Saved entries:

▼▼▼

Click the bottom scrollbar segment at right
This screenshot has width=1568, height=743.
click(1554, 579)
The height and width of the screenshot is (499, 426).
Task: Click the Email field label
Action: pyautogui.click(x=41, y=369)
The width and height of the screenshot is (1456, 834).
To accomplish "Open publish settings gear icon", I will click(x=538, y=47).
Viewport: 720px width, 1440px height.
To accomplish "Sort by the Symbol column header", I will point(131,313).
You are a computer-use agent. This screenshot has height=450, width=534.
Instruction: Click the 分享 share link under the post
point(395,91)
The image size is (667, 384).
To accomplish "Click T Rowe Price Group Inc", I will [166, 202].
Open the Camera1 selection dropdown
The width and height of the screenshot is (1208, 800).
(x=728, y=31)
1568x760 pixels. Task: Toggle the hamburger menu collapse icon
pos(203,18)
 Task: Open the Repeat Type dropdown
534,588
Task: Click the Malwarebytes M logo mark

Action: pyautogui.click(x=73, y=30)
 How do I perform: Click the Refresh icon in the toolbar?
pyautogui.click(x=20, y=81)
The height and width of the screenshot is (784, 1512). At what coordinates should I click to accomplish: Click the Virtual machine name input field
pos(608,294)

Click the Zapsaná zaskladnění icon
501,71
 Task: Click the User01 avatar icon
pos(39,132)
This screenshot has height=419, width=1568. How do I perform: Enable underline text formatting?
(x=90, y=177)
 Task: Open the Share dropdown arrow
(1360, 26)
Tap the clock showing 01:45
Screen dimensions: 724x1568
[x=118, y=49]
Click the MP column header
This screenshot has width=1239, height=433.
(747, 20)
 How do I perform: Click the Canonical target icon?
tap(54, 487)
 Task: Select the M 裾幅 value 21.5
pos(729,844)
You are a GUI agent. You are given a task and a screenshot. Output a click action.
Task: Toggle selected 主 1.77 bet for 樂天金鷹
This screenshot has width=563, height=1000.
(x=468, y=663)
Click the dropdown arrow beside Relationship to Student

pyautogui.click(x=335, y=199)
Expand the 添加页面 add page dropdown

▲▲▲

**What is asked:**
Please copy every line of the material above, word for word.

**Right answer:**
Click the bottom scrollbar segment at right
This screenshot has width=1568, height=743.
click(1554, 579)
The height and width of the screenshot is (499, 426).
Task: Click the Email field label
Action: pyautogui.click(x=41, y=369)
The width and height of the screenshot is (1456, 834).
To accomplish "Open publish settings gear icon", I will click(x=538, y=47).
Viewport: 720px width, 1440px height.
To accomplish "Sort by the Symbol column header", I will point(131,313).
You are a computer-use agent. This screenshot has height=450, width=534.
Instruction: Click the 分享 share link under the post
point(395,91)
The image size is (667, 384).
To accomplish "Click T Rowe Price Group Inc", I will [166, 202].
Open the Camera1 selection dropdown
The width and height of the screenshot is (1208, 800).
(x=728, y=31)
1568x760 pixels. Task: Toggle the hamburger menu collapse icon
pos(203,18)
 Task: Open the Repeat Type dropdown
534,588
Task: Click the Malwarebytes M logo mark

Action: pyautogui.click(x=73, y=30)
 How do I perform: Click the Refresh icon in the toolbar?
pyautogui.click(x=20, y=81)
The height and width of the screenshot is (784, 1512). At what coordinates should I click to accomplish: Click the Virtual machine name input field
pos(608,294)

Click the Zapsaná zaskladnění icon
501,71
 Task: Click the User01 avatar icon
pos(39,132)
This screenshot has height=419, width=1568. How do I perform: Enable underline text formatting?
(x=90, y=177)
 Task: Open the Share dropdown arrow
(1360, 26)
Tap the clock showing 01:45
Screen dimensions: 724x1568
[x=118, y=49]
Click the MP column header
This screenshot has width=1239, height=433.
(747, 20)
 How do I perform: Click the Canonical target icon?
tap(54, 487)
 Task: Select the M 裾幅 value 21.5
pos(729,844)
You are a GUI agent. You are given a task and a screenshot. Output a click action.
Task: Toggle selected 主 1.77 bet for 樂天金鷹
This screenshot has width=563, height=1000.
(x=468, y=663)
Click the dropdown arrow beside Relationship to Student

pyautogui.click(x=335, y=199)
Expand the 添加页面 add page dropdown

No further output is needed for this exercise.